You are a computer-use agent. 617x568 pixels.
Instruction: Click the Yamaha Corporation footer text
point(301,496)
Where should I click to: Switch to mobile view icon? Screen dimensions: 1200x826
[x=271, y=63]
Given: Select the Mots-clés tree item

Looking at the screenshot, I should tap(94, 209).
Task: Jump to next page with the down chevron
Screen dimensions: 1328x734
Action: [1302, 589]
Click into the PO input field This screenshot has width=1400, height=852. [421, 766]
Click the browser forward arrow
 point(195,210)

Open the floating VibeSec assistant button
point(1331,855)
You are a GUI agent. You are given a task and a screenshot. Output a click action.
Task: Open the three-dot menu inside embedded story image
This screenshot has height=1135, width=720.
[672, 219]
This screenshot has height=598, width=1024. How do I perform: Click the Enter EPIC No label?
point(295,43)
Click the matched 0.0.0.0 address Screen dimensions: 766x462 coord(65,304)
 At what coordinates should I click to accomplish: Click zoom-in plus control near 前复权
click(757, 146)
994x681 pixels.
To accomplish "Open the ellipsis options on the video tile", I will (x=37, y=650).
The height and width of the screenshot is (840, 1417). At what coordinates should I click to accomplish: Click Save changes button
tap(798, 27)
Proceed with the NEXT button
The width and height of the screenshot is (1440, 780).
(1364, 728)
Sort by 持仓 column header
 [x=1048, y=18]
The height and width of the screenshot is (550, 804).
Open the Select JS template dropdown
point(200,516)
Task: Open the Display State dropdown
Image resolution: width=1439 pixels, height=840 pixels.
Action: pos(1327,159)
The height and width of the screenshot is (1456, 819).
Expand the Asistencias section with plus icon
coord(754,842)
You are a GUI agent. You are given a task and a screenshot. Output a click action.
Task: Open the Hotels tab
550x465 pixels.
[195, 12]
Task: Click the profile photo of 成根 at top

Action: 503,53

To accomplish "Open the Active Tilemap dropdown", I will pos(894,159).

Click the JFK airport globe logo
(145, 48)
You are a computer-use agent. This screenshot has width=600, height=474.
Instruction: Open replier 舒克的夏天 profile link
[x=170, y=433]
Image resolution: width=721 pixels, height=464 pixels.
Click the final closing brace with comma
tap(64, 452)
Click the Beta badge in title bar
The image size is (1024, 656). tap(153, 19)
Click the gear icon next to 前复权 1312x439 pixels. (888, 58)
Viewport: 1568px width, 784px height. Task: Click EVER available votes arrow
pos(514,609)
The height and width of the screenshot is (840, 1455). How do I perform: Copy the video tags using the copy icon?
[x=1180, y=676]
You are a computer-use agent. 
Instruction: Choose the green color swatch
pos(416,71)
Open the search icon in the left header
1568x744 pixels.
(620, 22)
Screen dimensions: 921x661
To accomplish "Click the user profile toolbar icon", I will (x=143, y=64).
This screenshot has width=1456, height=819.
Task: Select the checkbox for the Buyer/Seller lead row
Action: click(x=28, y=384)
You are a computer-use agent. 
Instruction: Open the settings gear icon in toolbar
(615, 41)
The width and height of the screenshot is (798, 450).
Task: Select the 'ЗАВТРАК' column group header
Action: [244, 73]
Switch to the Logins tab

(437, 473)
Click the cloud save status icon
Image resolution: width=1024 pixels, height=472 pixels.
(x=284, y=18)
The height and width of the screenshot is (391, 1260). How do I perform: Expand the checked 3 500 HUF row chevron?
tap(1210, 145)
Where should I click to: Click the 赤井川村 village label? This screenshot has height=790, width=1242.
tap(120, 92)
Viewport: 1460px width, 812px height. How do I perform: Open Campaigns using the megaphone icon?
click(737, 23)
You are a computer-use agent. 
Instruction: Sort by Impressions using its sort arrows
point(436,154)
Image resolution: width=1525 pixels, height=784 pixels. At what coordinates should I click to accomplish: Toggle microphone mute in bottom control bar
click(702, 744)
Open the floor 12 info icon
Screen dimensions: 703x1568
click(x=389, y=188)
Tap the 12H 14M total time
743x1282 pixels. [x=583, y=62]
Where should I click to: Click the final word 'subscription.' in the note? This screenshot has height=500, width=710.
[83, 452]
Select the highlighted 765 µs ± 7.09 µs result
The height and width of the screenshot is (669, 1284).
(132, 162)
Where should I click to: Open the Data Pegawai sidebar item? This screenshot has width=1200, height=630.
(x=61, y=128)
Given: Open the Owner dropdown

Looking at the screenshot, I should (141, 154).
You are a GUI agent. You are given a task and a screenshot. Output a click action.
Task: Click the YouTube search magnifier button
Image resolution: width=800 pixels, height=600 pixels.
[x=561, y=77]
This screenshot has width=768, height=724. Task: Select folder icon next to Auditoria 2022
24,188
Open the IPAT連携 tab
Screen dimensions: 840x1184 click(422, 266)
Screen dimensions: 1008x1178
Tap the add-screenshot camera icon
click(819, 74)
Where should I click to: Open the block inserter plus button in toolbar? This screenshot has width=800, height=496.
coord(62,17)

INSTRUÇÕES DO EXERCÍCIO: Transcreva literalmente todas as linhas, desde a que contém "Click the gear" até a que contém "Action: click(x=28, y=384)", incluindo as duas.

RESPOSTA:
Click the gear icon next to 前复权 1312x439 pixels. (888, 58)
Viewport: 1568px width, 784px height. Task: Click EVER available votes arrow
pos(514,609)
The height and width of the screenshot is (840, 1455). How do I perform: Copy the video tags using the copy icon?
[x=1180, y=676]
You are a computer-use agent. 
Instruction: Choose the green color swatch
pos(416,71)
Open the search icon in the left header
1568x744 pixels.
(620, 22)
Screen dimensions: 921x661
To accomplish "Click the user profile toolbar icon", I will (x=143, y=64).
This screenshot has width=1456, height=819.
Task: Select the checkbox for the Buyer/Seller lead row
Action: click(x=28, y=384)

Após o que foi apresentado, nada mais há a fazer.